In Chapter 10 we consider privacy, which is a different part of the human side of computer security. As more data are collected about more people, two concerns arise: First, who owns or controls personal data, and what are acceptable uses of that data, and second, how are personal data protected against loss or inappropriate disclosure? As data collection and analysis systems grow and new ones are developed, now is the right time to ensure that appropriate security controls protect these valuable kinds of data.
Chapter 11 considers the use of law and ethics to control malicious behavior. Although computer law is a relatively new field, it is evolving rapidly and is an important tool in the defense of computing systems. We look at how ethical systems may address some situations where the law is ineffective, inappropriate, or inadequately defined.

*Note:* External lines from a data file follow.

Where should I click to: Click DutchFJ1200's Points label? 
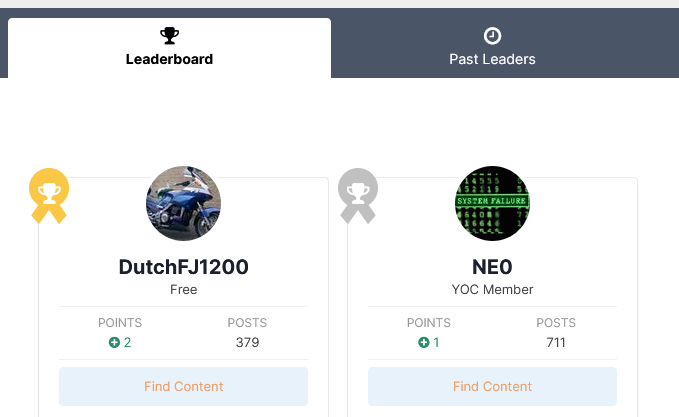tap(120, 323)
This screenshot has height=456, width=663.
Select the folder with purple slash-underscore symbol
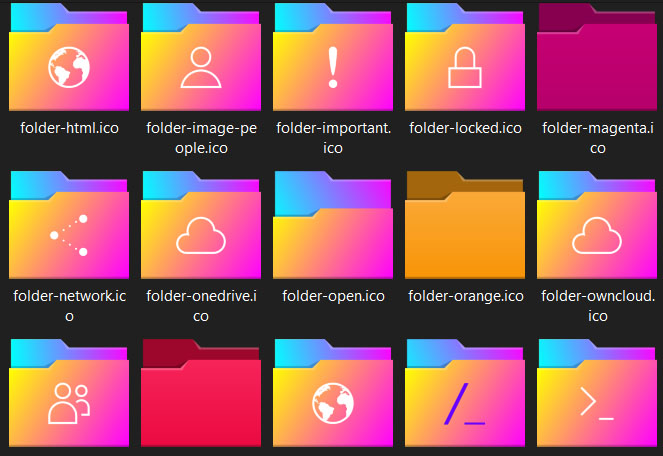[464, 397]
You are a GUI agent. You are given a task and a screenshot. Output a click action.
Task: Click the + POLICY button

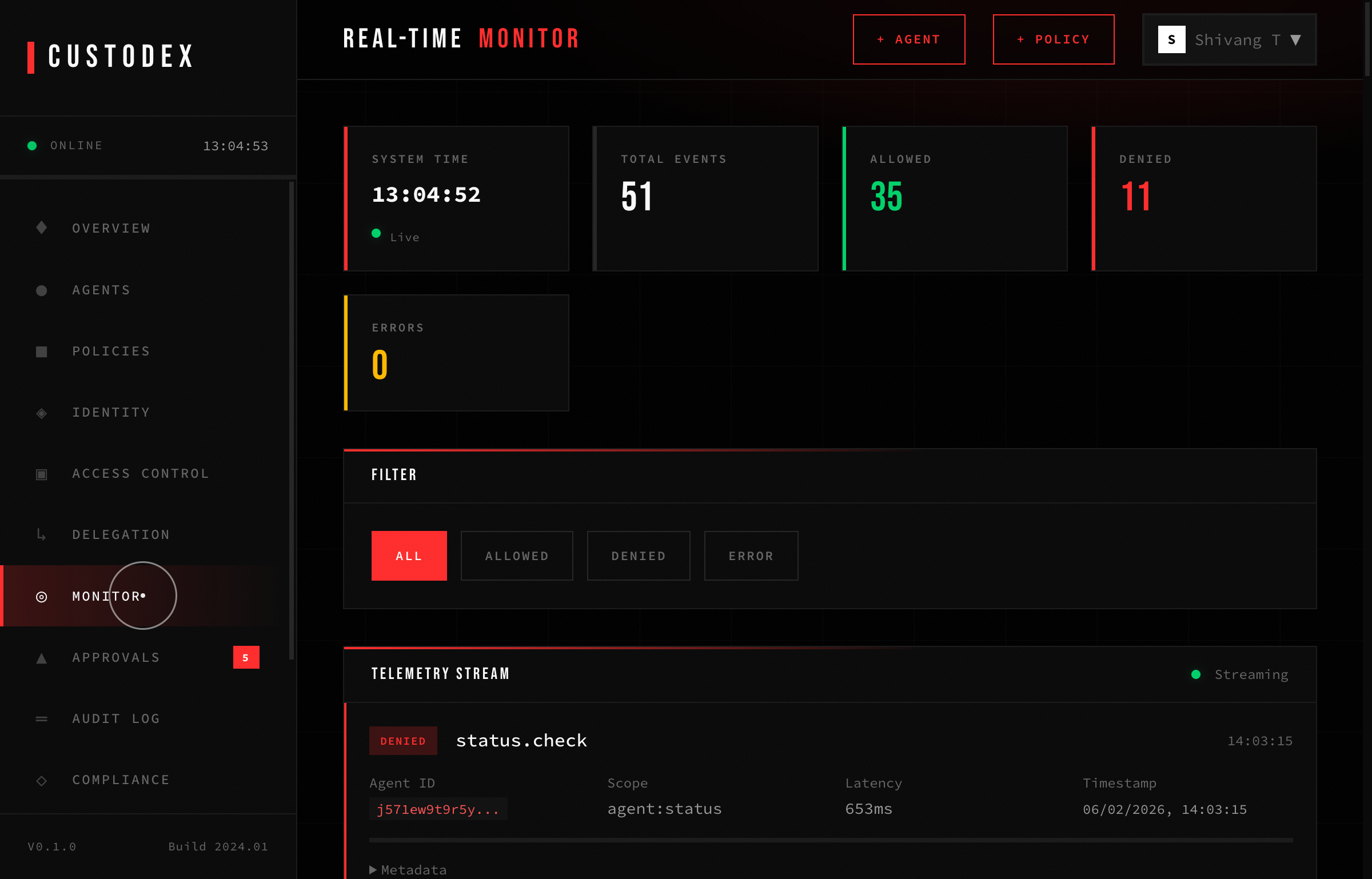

Chapter 12 builds on the simple encryption methods and terminology presented in Chapter 2. It progresses from theoretical encryption algorithms to current standard practices in the field. We study what makes a cryptosystem secure enough for commercial use; for protecting government data; or for securing your own private, personal information.
Throughout the book, we raise issues related to the important problems in computer security today. When the solution is known, we describe it or at least give you pointers to a fuller description of the solution. At the same time, we discuss work in progress so that you can watch the media and the literature for significant achievements in improving computer security.
It is important to remember that computer security is a relatively new field that is gaining prominence as computing itself becomes pervasive. The speed of new development in computing far outpaces capabilities in computer security. It sometimes seems as if each advance in computing brings with it new security problems. In a sense, this is true. However, there is reason to be optimistic. The fundamental work in security provides tools (such as encryption and operating system features) that form the basis of controls for these new problems as the problems arise. Part of the excitement of computer security is that there are always new challenges to address.